Advertisement

2001 krizinden sonra Türkiye'nin bütçe dengesi konusunda gösterdiği duyarlılık her türlü övgünün üzerinde. Şartlar ne olursa olsun, hükümetler bütçe açığının fazla artmasına izin vermiyorlar. Bu sayede, Hazine'nin borçlanma maliyeti düştü. Bütçede faiz harcamalarından küçümsenmeyecek tasarruflar yapıldı. Yüksek enflasyonun beli kırıldı. Kısacası, krizden önemli dersler çıkarıldı.
Bu dönemde bütçe disiplini hep yeni vergiler ve dolaylı vergi artışlarıyla sağlanmaya çalışıldı. Faiz dışı harcamalardan tasarrufa gidilmeye yanaşılmadı. Dolayısıyla, düşürülemeyen harcamaların maliyeti hep tüketiciye yansıtıldı. Tüketiciye yansıtıldı, çünkü artan vergiler, katma değer ve özel tüketim vergileri gibi, hep dolaylı vergiler oldu. Geçen hafta sonu bütçe açığını önlemeye yönelik alınan önlemler de yine geçmişin aynısının biraz fazlası olmaya devam etti.

ŞARTLAR
Dolaylı vergileri artırmak için şartların uygun olduğu iddia edilemez.
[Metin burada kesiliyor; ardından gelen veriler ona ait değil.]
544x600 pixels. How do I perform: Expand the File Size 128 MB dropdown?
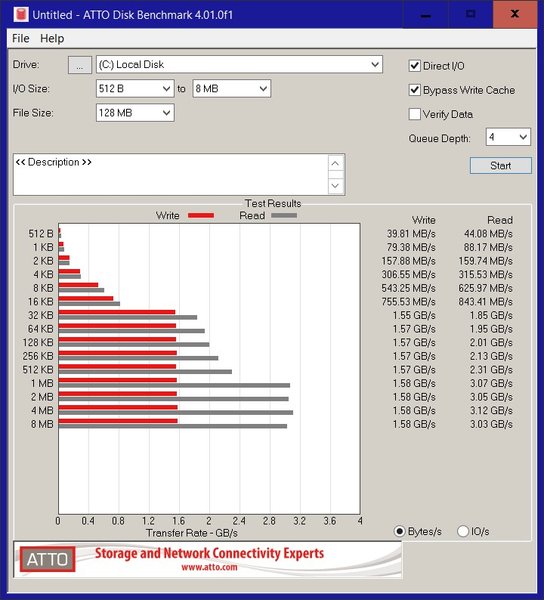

Toplam iç talebin daraldığı bir dönemde çeşitli dolaylı vergi oranlarındaki artışlar tüketim ve yatırım talebini biraz daha daraltıcı rol oynayacak. Daralan iç talep ya daralmaya devam edecek ya da daralmadan bir süre daha kurulamayacak. Sonuçta, ekonomik büyümedeki aşağı yönlü eğilim devam edecek. Bu şartlarda artan vergi oranlarının vergi gelirlerini artırıp artırmayacağı da o denli açık değil. Vergi oranlarını artırmanın da doğal bir sınırı var.
Enflasyon açısından da dolaylı vergi oranlarını artırmak için şartların uygun olduğu söylenemez. Çift haneli yıllık enflasyondan daha yeni çıktık. Geçen yıl yapılan vergi oranlarındaki artışlar ve döviz kurundaki hareketlilikle artan yıllık enflasyon bu yıl döviz kurundaki göreli istikrar sayesinde düşme eğilimine daha yeni girmişti. Geçen yılın bu aylarında yüksek çıkan fiyat artışları yıllık enflasyon hesaplamasından çıktıkça yıllık enflasyon daha da düşecekti. Dolaylı vergi oranlarında yapılan son artışlar bu eğilimi belki değiştirmeyecek, ama törpüleyecek.
Vergi artışlarının zamanlamasında bir kurnazlık da söz konusu. Artışlar eylül ayının son haftasında gerçekleştirildi. Dolayısıyla, vergi artışlarının eylül enflasyonuna yansıması sınırlı olacak. Geçen yıl eylül ayında aylık enflasyon yüzde 0.75 çıkmıştı. Bu yılın eylül ayının son haftasında vergi artışları olmasaydı, enflasyon belki yüzde 0.4 civarında çıkacaktı. Yeni durumda belki geçen yılki düzeyine yaklaşacak. Ama yıllık enflasyon artmamış gibi görünecek.
Vergi zamlarının tüm etkisi ekim ayı enflasyonuna yansıyacak. Geçen yıl ekim ayında aylık enflasyon yüzde 3.27 çıktığından, bu yıl ekim ayında aylık enflasyon yüzde 1.5 ya da 2 dahi çıksa, yıllık enflasyon belirgin bir biçimde düşmüş olacak. Dolayısıyla, yeni vergi zamları yıllık enflasyondaki eğilimi değiştirmemiş gibi görünecek.

BİRİ DİĞERİNİ TEHDİT EDİYOR
Ekonomi kurnazlık kaldırmaz. Aylar arası kaydırmalara güvenerek enflasyon görünümünü değiştirmek mümkün değil. Merkez Bankası'nın üstüne basarak vurguladığı enflasyon tahmini, yeni vergi düzenlemeleriyle geçerliliğini iyice yitirmiş oluyor. Bir anlamda, maliye politikası para politikasının itibarını tehdit etmiş oluyor. Merkez Bankası enflasyon tahminini daha yeni düşürmüştü. Amiyane tabirle, şimdi ters köşeye yatmış oldu.
Bu nedenle, bütçe disiplini hedefi doğru ve takdire şayan, ama bu hedefe varabilmek için tutulan yol yanlış. Eskiden, bütçe disiplinine boş verilmesi para politikasına en büyük tehdit idi, şimdi bütçe disiplini hedefine varabilmek için tutulan yol, para politikasına en büyük tehdit haline geldi.